■ Exercise: Of the lines in the data below, write out exactly those from the one holding "Open the RaidCall desktop shortcut" through the one holding "Task: Click the share icon in the address bar", both included.

■ Given records:
════════
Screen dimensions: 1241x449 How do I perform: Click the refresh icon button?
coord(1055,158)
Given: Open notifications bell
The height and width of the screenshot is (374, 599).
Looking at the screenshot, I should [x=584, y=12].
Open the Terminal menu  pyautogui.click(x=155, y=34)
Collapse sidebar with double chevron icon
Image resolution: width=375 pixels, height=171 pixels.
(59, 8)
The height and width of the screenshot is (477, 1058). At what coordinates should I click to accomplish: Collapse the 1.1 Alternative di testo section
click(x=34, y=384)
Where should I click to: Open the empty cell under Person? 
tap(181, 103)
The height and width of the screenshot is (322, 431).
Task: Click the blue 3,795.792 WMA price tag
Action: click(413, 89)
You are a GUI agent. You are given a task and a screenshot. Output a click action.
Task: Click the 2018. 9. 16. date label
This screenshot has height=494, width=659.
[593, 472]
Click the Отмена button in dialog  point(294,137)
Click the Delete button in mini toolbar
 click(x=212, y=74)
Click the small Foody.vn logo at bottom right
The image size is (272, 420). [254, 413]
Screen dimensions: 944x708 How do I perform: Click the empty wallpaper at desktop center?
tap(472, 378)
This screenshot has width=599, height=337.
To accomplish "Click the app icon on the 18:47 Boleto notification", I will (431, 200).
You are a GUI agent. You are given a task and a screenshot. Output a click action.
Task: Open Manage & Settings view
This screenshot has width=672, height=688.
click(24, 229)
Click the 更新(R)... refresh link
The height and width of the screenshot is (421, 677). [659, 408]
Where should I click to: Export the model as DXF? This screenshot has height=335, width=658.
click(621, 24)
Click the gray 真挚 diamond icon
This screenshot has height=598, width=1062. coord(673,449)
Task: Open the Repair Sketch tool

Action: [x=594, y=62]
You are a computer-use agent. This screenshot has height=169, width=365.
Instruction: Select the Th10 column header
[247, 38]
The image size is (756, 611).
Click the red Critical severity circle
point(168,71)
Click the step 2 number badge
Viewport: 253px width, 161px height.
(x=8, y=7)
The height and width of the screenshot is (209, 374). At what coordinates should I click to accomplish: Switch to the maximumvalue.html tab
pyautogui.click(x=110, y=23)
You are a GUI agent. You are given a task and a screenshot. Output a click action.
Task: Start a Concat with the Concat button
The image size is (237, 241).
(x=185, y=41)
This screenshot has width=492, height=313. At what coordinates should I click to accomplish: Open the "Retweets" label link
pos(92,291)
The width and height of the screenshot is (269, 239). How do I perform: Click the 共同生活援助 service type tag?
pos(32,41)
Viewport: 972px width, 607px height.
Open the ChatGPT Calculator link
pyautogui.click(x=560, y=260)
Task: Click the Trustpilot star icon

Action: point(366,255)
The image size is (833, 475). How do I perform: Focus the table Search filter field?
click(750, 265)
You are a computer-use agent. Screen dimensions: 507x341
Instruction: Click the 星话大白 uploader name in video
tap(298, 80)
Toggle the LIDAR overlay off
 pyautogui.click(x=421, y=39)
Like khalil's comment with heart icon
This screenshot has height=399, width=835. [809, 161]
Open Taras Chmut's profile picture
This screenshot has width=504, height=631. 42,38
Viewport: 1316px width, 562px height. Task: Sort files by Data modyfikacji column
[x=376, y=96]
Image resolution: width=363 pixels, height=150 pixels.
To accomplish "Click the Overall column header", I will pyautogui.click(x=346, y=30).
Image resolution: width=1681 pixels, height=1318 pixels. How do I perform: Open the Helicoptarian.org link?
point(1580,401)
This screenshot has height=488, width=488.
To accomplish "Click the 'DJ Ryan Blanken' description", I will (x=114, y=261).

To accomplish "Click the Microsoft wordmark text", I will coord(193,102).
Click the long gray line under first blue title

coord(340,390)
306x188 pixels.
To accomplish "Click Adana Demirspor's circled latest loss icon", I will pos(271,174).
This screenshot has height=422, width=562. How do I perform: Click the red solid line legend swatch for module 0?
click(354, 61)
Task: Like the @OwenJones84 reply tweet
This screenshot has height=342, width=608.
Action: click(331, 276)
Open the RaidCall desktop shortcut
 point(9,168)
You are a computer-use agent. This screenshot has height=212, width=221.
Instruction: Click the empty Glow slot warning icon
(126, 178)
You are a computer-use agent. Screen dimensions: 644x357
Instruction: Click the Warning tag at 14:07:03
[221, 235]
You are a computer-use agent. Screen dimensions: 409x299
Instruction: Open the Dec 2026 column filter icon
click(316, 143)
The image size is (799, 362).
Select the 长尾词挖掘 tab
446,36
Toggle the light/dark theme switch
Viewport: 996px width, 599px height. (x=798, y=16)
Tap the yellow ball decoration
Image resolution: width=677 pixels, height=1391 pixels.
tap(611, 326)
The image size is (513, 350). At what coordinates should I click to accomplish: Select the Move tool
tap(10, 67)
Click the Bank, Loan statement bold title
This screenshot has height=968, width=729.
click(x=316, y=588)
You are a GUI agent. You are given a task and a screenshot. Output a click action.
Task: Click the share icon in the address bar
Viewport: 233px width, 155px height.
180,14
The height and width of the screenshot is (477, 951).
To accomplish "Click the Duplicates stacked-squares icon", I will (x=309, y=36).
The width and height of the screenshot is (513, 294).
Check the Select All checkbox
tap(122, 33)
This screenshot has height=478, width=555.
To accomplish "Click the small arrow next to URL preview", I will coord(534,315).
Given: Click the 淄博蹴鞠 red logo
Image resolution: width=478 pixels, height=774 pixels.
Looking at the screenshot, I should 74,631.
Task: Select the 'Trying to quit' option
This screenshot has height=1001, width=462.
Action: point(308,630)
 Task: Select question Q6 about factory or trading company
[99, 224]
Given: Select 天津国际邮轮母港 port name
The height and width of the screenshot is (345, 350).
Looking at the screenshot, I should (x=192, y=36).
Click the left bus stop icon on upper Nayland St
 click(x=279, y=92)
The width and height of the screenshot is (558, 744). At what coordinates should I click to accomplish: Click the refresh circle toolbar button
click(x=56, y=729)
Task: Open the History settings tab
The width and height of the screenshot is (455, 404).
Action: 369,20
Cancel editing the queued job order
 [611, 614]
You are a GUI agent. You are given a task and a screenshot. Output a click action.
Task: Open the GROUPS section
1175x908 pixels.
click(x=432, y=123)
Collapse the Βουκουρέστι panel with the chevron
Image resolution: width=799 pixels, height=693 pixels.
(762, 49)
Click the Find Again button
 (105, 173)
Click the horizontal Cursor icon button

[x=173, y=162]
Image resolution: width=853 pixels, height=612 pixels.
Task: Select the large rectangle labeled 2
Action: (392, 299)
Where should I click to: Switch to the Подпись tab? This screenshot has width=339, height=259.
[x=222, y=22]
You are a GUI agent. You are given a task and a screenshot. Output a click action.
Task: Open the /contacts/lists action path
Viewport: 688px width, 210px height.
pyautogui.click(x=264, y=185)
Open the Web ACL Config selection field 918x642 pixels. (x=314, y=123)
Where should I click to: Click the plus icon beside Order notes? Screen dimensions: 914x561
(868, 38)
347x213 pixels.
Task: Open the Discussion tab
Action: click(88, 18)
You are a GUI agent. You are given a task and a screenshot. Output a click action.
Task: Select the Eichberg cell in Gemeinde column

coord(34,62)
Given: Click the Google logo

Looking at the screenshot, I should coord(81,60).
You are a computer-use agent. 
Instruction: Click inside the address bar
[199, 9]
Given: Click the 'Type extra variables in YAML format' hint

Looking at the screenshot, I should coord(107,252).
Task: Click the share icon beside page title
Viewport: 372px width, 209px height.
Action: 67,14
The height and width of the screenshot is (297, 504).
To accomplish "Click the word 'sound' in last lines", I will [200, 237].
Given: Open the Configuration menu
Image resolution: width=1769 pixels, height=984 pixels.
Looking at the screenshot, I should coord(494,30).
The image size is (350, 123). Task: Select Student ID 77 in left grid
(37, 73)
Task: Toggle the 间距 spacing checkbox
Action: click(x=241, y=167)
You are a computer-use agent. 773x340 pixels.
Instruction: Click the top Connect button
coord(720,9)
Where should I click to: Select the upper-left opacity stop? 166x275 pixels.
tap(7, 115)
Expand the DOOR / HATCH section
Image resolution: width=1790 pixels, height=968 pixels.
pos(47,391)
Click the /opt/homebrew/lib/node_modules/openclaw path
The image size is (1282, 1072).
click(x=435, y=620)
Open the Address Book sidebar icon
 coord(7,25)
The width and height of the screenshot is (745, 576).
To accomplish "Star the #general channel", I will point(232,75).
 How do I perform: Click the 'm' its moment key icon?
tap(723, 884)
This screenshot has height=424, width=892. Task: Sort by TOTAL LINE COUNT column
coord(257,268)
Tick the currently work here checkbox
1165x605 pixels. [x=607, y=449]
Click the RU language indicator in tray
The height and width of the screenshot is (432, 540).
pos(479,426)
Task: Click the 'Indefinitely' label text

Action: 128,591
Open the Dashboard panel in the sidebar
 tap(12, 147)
════════
■ Written solution:
Open the RaidCall desktop shortcut
 point(9,168)
You are a computer-use agent. This screenshot has height=212, width=221.
Instruction: Click the empty Glow slot warning icon
(126, 178)
You are a computer-use agent. Screen dimensions: 644x357
Instruction: Click the Warning tag at 14:07:03
[221, 235]
You are a computer-use agent. Screen dimensions: 409x299
Instruction: Open the Dec 2026 column filter icon
click(316, 143)
The image size is (799, 362).
Select the 长尾词挖掘 tab
446,36
Toggle the light/dark theme switch
Viewport: 996px width, 599px height. (x=798, y=16)
Tap the yellow ball decoration
Image resolution: width=677 pixels, height=1391 pixels.
tap(611, 326)
The image size is (513, 350). At what coordinates should I click to accomplish: Select the Move tool
tap(10, 67)
Click the Bank, Loan statement bold title
This screenshot has height=968, width=729.
click(x=316, y=588)
You are a GUI agent. You are given a task and a screenshot. Output a click action.
Task: Click the share icon in the address bar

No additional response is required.